Sekretaris Jenderal Asosiasi Petani Tebu Rakyat Indonesia (APTRI) M. Nur Khabsyin mengatakan hal itu menjadi salah satu alasan penolakan APTRI terhadap pengalihan impor raw sugar sebanyak 267.000 ton kepada Bulog.
Adapun sebelumnya yang ditugaskan mengimpor raw sugar adalah PT Rajawali Nusantara Indonesia (RNI), PTPN IX, PTPN X, PTPN XI, dan PTPN XII. “Bulog tidak punya izin karena tidak punya pabrik gula,” ujarnya dalam pernyataan resmi yang diterima, Rabu (7/9/2016).
Seperti diketahui, secara keseluruhan pemerintah berencana mengimpor 381.000 ton raw sugar. RNI dan keempat PTPN telah mendapat izin untuk impor 114.000 ton di antaranya.

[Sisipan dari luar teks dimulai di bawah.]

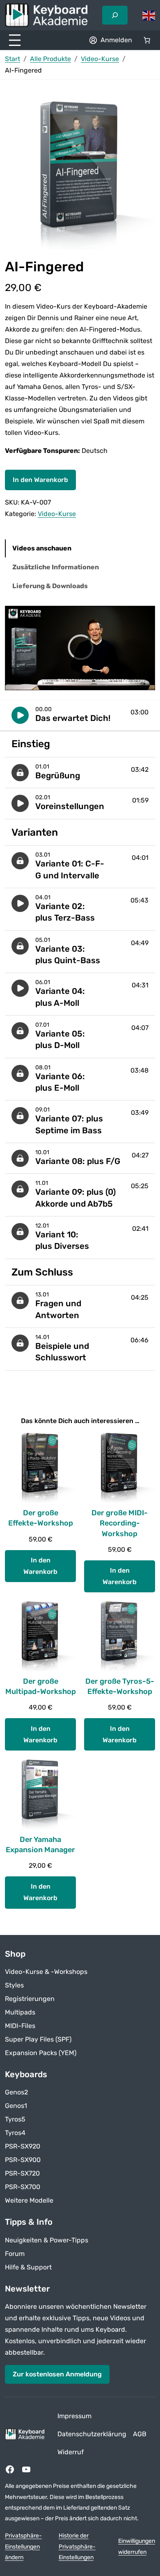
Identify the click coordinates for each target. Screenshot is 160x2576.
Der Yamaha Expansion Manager (40, 1844)
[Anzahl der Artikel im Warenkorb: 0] (147, 40)
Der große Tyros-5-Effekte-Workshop (119, 1686)
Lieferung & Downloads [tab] (50, 586)
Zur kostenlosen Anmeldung (57, 2374)
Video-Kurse (100, 59)
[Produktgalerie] (80, 175)
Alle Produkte (50, 59)
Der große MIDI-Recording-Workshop (119, 1523)
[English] (149, 15)
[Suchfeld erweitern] (115, 15)
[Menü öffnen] (15, 40)
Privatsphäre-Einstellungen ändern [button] (23, 2546)
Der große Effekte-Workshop (40, 1518)
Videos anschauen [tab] (41, 548)
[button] (80, 715)
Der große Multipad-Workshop (40, 1686)
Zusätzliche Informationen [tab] (55, 567)
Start (12, 59)
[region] (80, 648)
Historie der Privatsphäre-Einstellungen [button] (77, 2546)
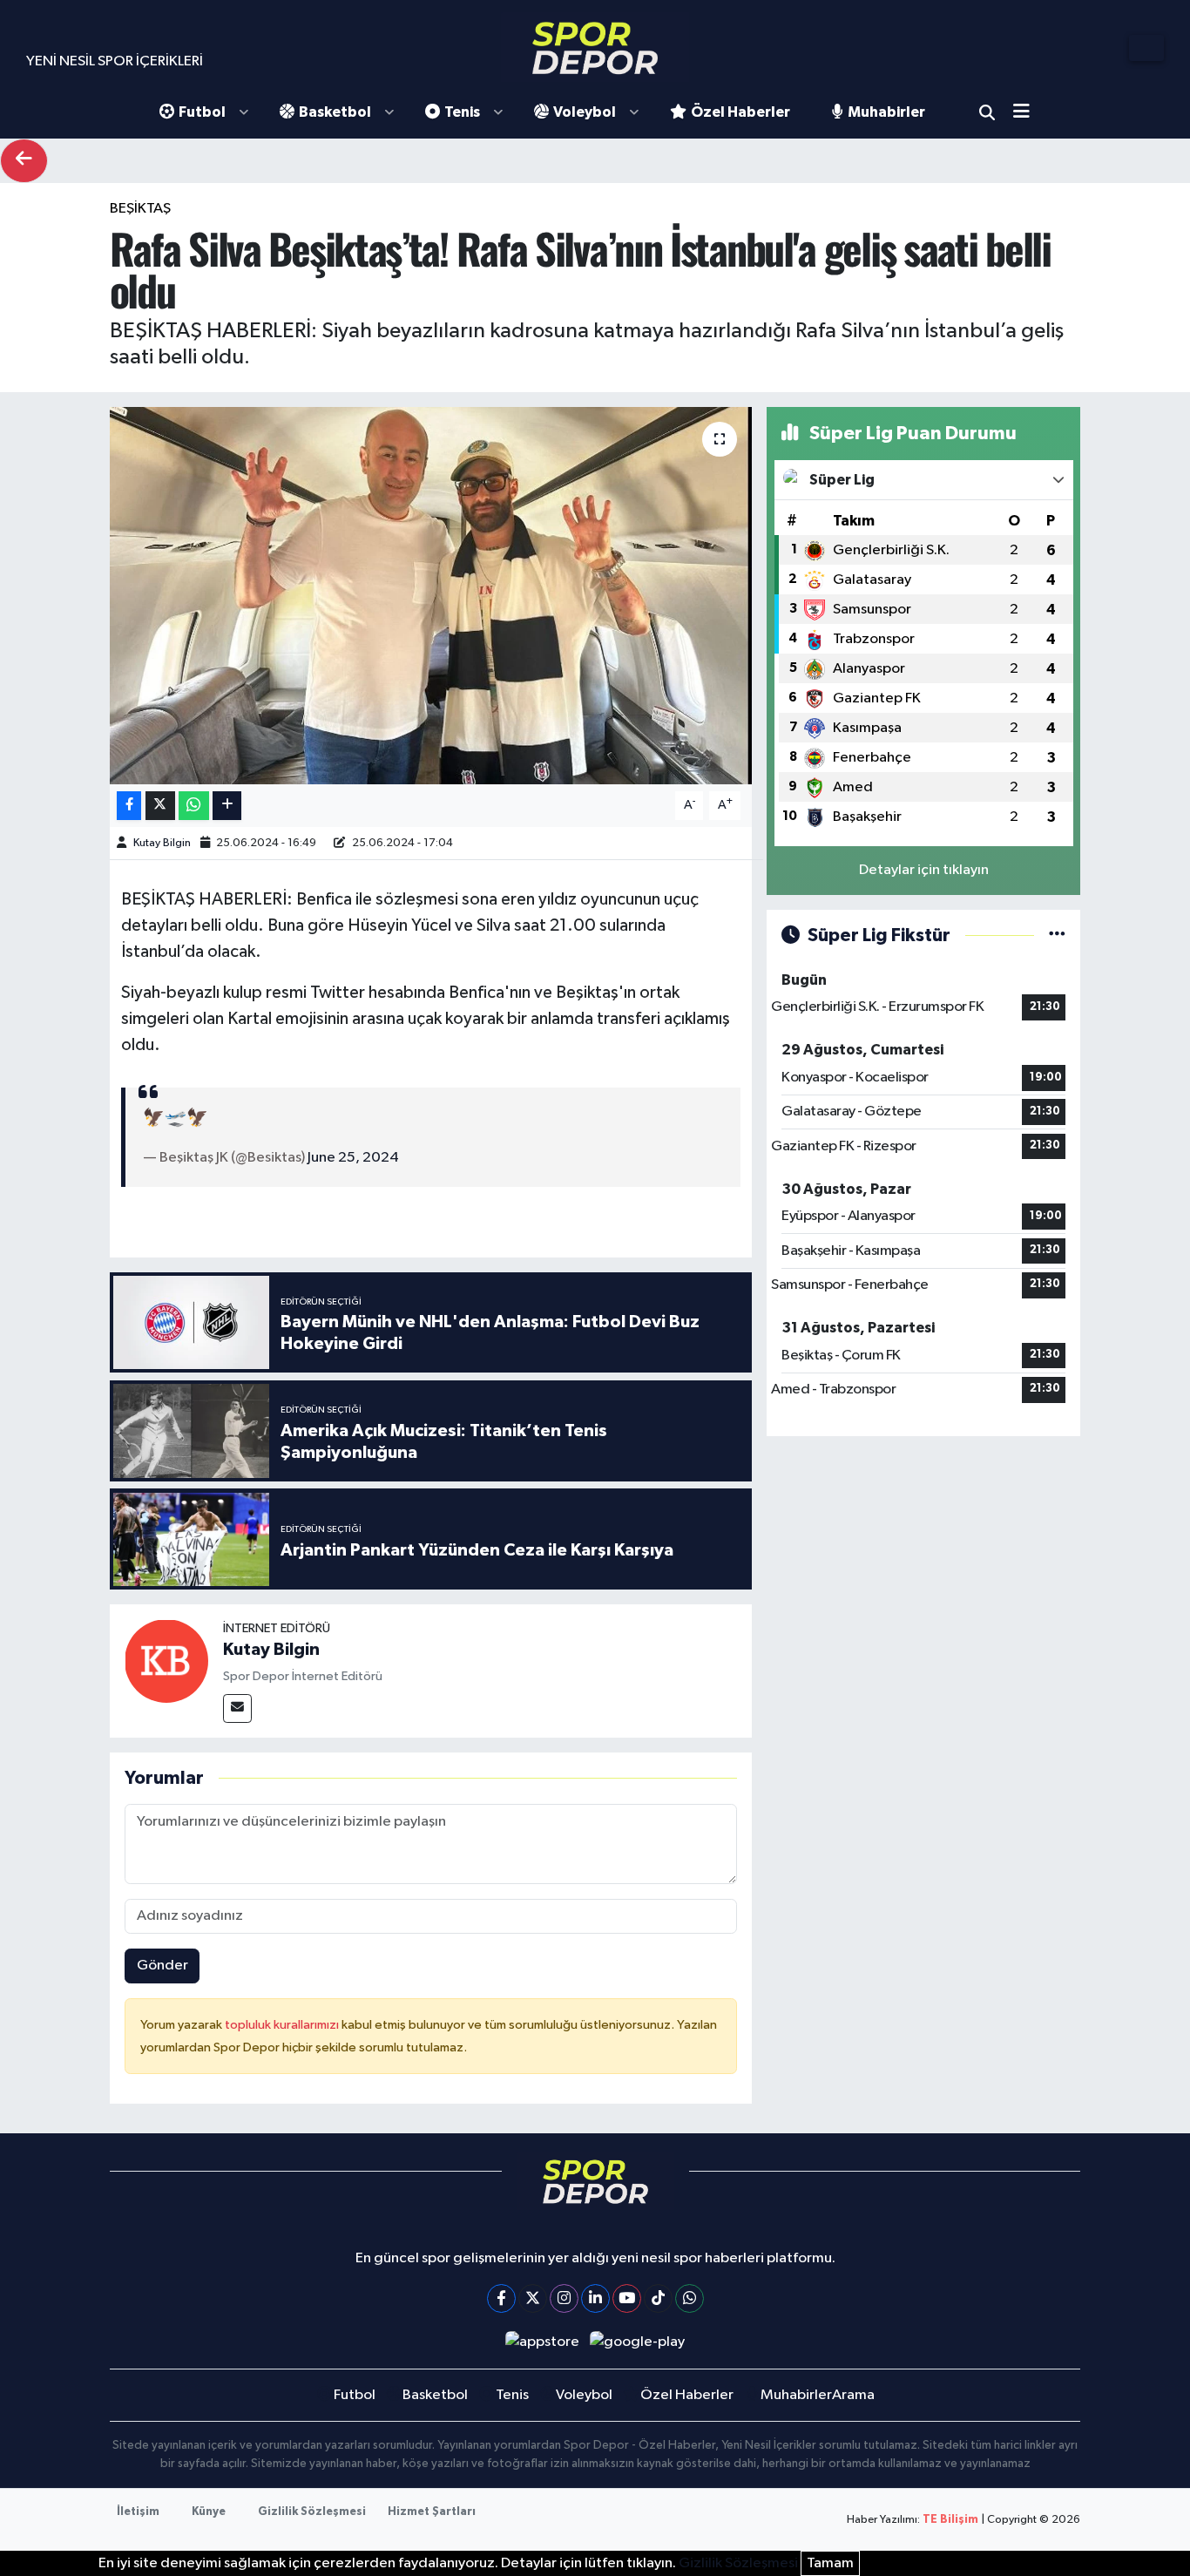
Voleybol (584, 112)
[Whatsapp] (689, 2298)
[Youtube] (626, 2298)
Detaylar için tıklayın (924, 870)
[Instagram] (564, 2298)
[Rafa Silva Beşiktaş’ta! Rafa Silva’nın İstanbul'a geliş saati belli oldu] (431, 595)
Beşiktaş (140, 208)
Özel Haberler (740, 112)
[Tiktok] (658, 2298)
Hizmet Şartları (432, 2512)
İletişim (138, 2512)
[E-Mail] (237, 1708)
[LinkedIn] (595, 2298)
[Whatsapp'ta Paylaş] (194, 805)
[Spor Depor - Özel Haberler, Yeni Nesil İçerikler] (595, 47)
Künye (209, 2512)
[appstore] (542, 2342)
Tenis (462, 112)
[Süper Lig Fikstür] (1057, 935)
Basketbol (335, 112)
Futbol (202, 112)
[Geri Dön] (24, 161)
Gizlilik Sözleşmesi (312, 2512)
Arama (987, 112)
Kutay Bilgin (162, 843)
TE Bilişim (950, 2519)
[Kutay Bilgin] (166, 1660)
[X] (532, 2298)
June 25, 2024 (353, 1157)
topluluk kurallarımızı (283, 2024)
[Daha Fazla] (227, 805)
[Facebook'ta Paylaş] (129, 805)
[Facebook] (501, 2298)
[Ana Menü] (1027, 113)
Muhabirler (886, 112)
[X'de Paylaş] (160, 805)
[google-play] (637, 2342)
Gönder (162, 1965)
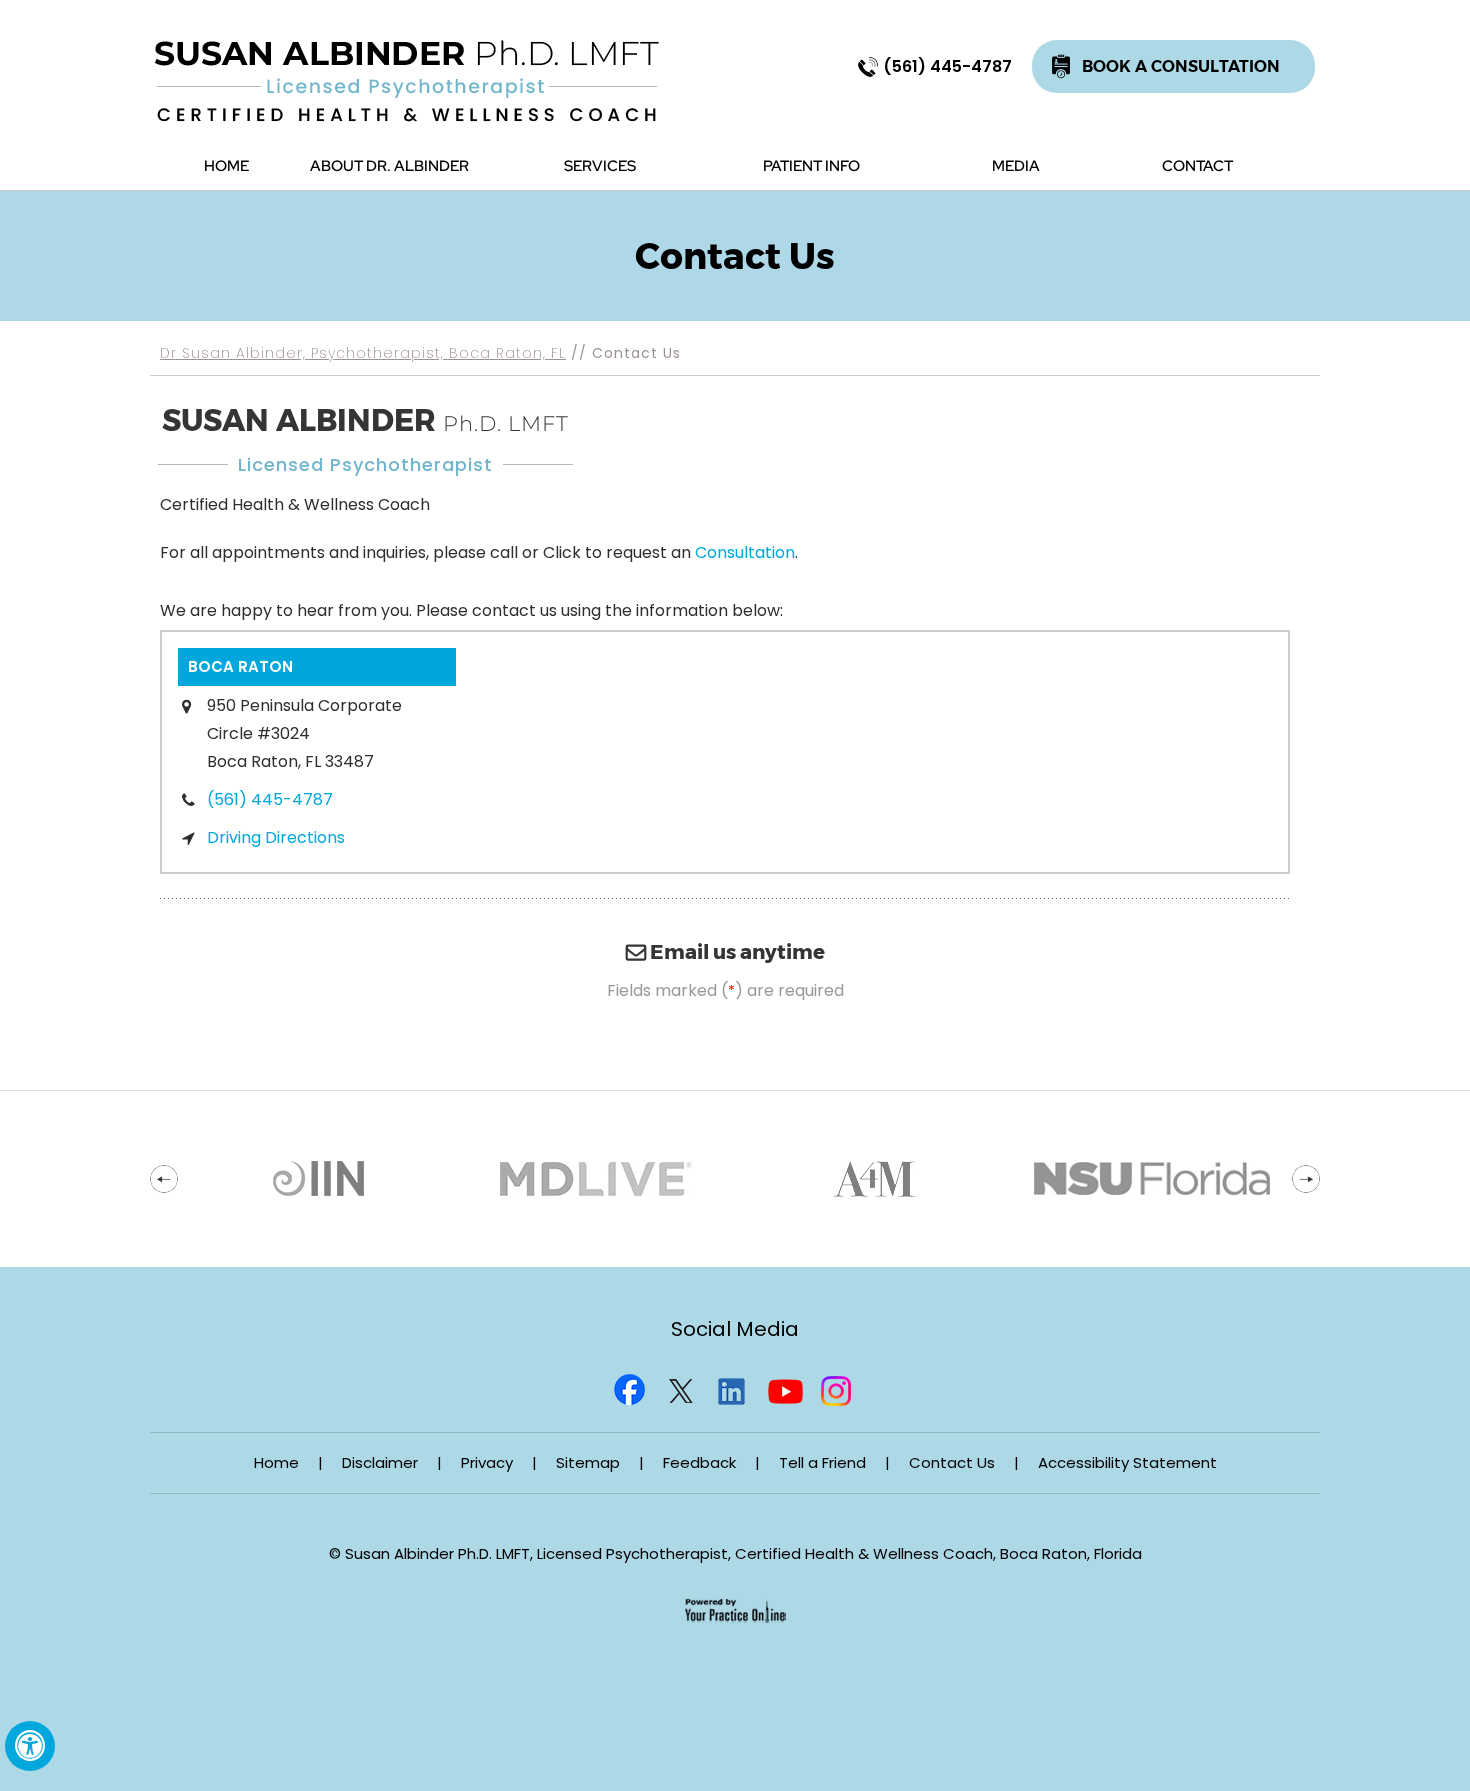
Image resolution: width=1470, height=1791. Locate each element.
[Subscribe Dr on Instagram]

Selain itu, lanjut Nur Khabsyin, saat ini merupakan musim panen tebu sehingga impor gula sangat merugikan petani. Stok bisa terpengaruh dan harga di tingkat petani dapat anjlok.
Menurut dia, lelang gula sekarang merosot menjadi Rp11.000 per kilogram dari posisi sebulan sebelumnya yang masih berkisar Rp12.000 per kilogram. Padahal, biaya pokok produksi (BPP) sebesar Rp10.600 per kilogram, sehingga petani tidak mendapatkan keuntungan.
Aptri menghitung petani bisa mendapatkan keuntungan jika harga gula berada di atas BPP, tingkat rendemen 8,5% dan produksi tebu minimal 85 ton per hektare. Saat ini, rendemen rata-rata masih sekitar 6,5%.
Harga gula di pasaran pun dipandang masih wajar sehingga tidak ada urgensi untuk melakukan impor sekarang. Sistem Pemantauan Pasar Kebutuhan Pokok (SP2KP) mencatat harga gula pasir di pasar kemarin berada di level Rp14.900 per kilogram atau lebih rendah 6,87% dari posisi 8 Juli 2016 yang sebesar Rp16.000 per kilogram.
Alasan lainnya, Nur Khabsyin mengatakan ada indikasi gula yang didatangkan Bulog dari Thailand tidak memiliki SNI sehingga melanggar UU Pangan. Oleh karena itu, pihaknya bakal melaporkan hal ini kepada aparat hukum.